> [Exercise prompt] What is needed is every line of the material that contains "agent".

> [Given information]
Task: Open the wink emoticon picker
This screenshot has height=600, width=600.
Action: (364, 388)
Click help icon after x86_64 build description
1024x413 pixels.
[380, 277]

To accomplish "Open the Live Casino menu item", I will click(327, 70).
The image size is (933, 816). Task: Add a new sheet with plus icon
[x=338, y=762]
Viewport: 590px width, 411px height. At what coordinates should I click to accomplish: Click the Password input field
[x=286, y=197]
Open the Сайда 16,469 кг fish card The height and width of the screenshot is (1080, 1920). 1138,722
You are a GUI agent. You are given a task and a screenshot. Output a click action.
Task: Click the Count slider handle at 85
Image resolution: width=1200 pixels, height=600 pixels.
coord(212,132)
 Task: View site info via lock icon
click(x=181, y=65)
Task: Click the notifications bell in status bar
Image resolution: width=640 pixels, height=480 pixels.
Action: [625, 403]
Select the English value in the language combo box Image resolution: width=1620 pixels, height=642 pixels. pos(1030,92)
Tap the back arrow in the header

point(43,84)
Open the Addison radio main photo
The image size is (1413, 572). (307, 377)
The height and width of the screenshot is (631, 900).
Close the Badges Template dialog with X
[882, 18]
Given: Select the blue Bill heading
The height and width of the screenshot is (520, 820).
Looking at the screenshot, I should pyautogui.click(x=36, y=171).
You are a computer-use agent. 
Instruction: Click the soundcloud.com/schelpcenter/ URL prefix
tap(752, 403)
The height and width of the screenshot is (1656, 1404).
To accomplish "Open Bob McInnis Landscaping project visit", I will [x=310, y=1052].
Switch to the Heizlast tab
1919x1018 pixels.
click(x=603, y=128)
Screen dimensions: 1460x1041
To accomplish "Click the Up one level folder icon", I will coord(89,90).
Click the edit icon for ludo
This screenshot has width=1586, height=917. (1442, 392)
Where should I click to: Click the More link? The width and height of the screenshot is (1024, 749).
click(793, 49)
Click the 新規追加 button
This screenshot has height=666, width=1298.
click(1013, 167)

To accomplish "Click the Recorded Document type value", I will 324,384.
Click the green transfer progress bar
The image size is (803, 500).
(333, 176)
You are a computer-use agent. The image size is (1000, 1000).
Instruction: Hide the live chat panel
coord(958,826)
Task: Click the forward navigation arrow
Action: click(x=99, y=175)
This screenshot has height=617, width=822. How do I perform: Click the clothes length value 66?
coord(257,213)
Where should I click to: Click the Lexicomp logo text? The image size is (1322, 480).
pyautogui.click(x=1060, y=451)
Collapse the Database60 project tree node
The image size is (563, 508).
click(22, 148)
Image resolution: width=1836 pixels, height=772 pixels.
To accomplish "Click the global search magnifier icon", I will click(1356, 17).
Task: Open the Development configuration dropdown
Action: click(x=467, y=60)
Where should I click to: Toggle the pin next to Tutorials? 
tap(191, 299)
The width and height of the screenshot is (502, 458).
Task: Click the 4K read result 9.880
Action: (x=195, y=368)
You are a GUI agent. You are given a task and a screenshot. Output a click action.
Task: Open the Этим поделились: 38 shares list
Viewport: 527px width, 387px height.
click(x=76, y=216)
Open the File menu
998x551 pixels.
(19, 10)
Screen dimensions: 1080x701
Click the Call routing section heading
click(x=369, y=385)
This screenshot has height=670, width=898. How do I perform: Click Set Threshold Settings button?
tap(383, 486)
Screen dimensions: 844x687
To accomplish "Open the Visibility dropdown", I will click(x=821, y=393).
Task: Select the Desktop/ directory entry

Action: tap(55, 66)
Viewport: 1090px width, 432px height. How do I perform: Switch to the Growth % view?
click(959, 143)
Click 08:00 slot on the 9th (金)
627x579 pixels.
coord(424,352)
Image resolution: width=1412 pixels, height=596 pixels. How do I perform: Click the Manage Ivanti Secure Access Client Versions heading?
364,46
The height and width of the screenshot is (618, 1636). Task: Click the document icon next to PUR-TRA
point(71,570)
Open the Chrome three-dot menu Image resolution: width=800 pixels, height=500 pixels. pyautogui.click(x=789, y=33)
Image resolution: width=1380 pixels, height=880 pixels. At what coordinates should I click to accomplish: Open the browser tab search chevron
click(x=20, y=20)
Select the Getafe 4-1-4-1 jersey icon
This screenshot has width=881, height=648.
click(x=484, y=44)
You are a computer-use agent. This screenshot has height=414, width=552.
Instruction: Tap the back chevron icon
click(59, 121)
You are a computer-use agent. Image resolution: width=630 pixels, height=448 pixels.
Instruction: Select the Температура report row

> [Response]
You are a GUI agent. You are given a task and a screenshot. Output a click action.
You are a computer-use agent. 
You are a computer-use agent. The image size is (1000, 1000).
You are a GUI agent. You are given a task and a screenshot. Output a click action.
You are a computer-use agent. This screenshot has height=414, width=552.
You are a computer-use agent. Image resolution: width=630 pixels, height=448 pixels.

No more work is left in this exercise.